Current Research Projects:
Open-ended questions in Surveys Text data from open-ended questions in surveys are difficult to analyze and are frequently ignored. Yet open-ended questions are important because they do not constrain respondents' answer choices. Where open-ended questions are necessary, sometimes multiple human coders hand-code answers into one of several categories. At the same time, computer scientists have made impressive advances in natural language processing that allow automation of such coding. Past work includes semi-automatic categorization of open-ended questions where automated algorithms do not achieve an overall accuracy high enough to entirely replace humans, intercoder disagreements in statistical learning algorithms when training data are double coded, occupation coding ("What is your job?"), analysis of final comments at the end of surveys ("Do you have any other comment?"), and some active learning for text data. Different aspects of this work is continuing, including voice captures of open-ended answers. My research has been funded by the Canadian Social Sciences and Humanities Research Council (SSHRC).
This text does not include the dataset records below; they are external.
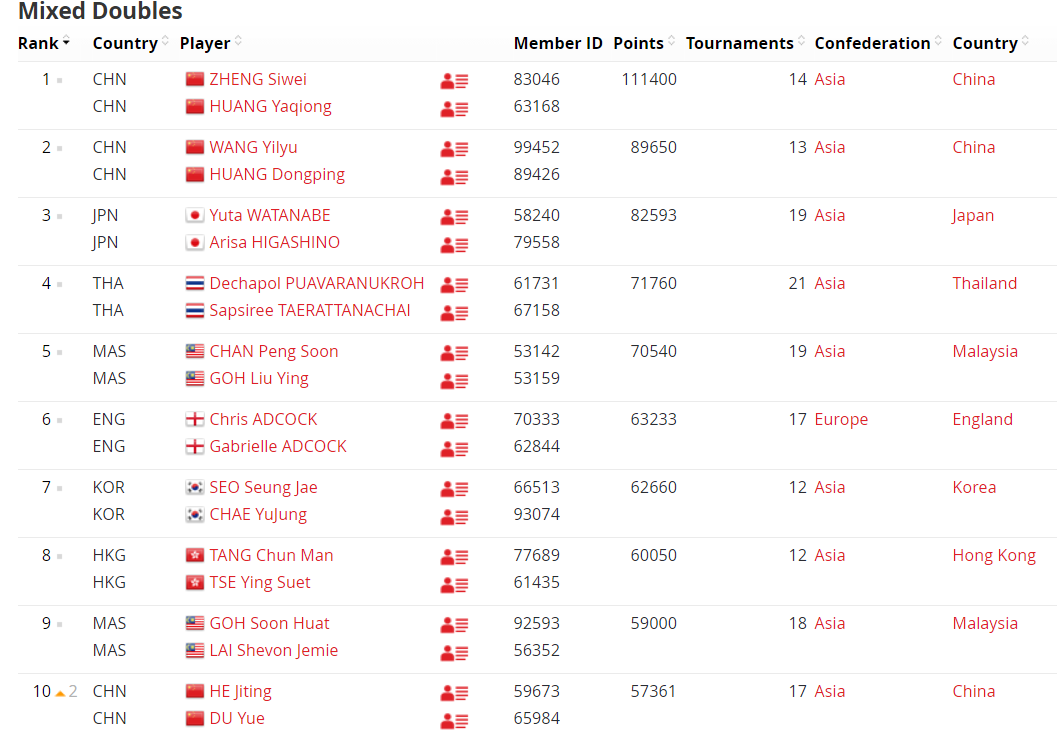Viewport: 1057px width, 740px height.
Task: Click the China flag next to WANG Yilyu
Action: coord(195,147)
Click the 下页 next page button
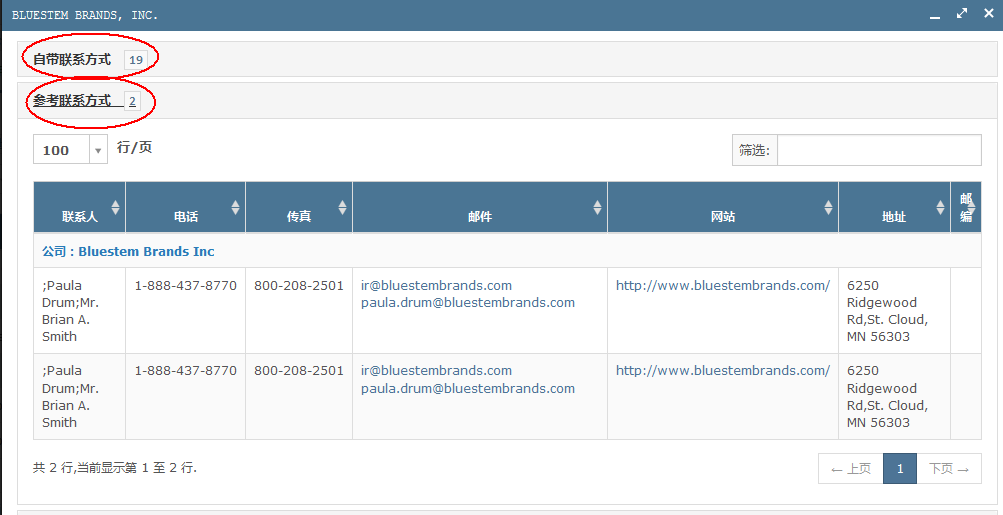1003x515 pixels. pos(949,469)
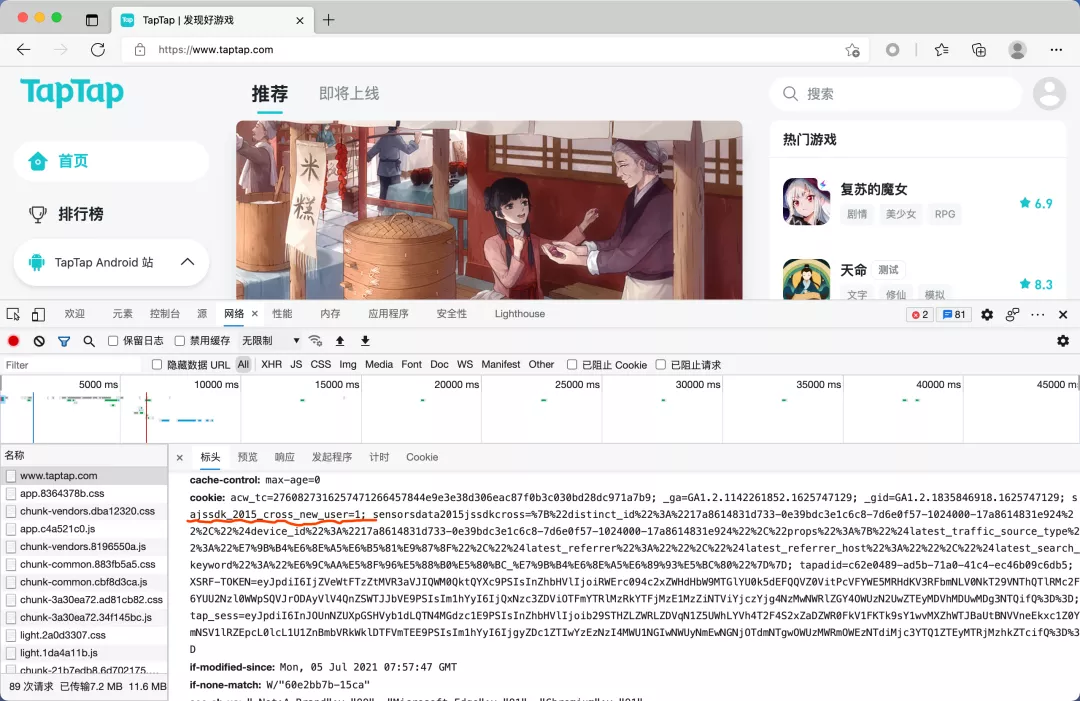This screenshot has width=1080, height=701.
Task: Collapse the TapTap Android 站 section
Action: [x=187, y=262]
Statistical Software. When the opportunity arises I enjoy programming. Much of my early programming was in C/C++ (e.g. software for the analysis of computer experiments). Because of time constraints I have lately focused on add-on programs in Stata that seamlessly integrate with existing Stata commands. This includes plugins for gradient boosting, support vector machines, random forests, ngram variables. Possibly my most popular Stata program is my implementation of respondent driven sampling.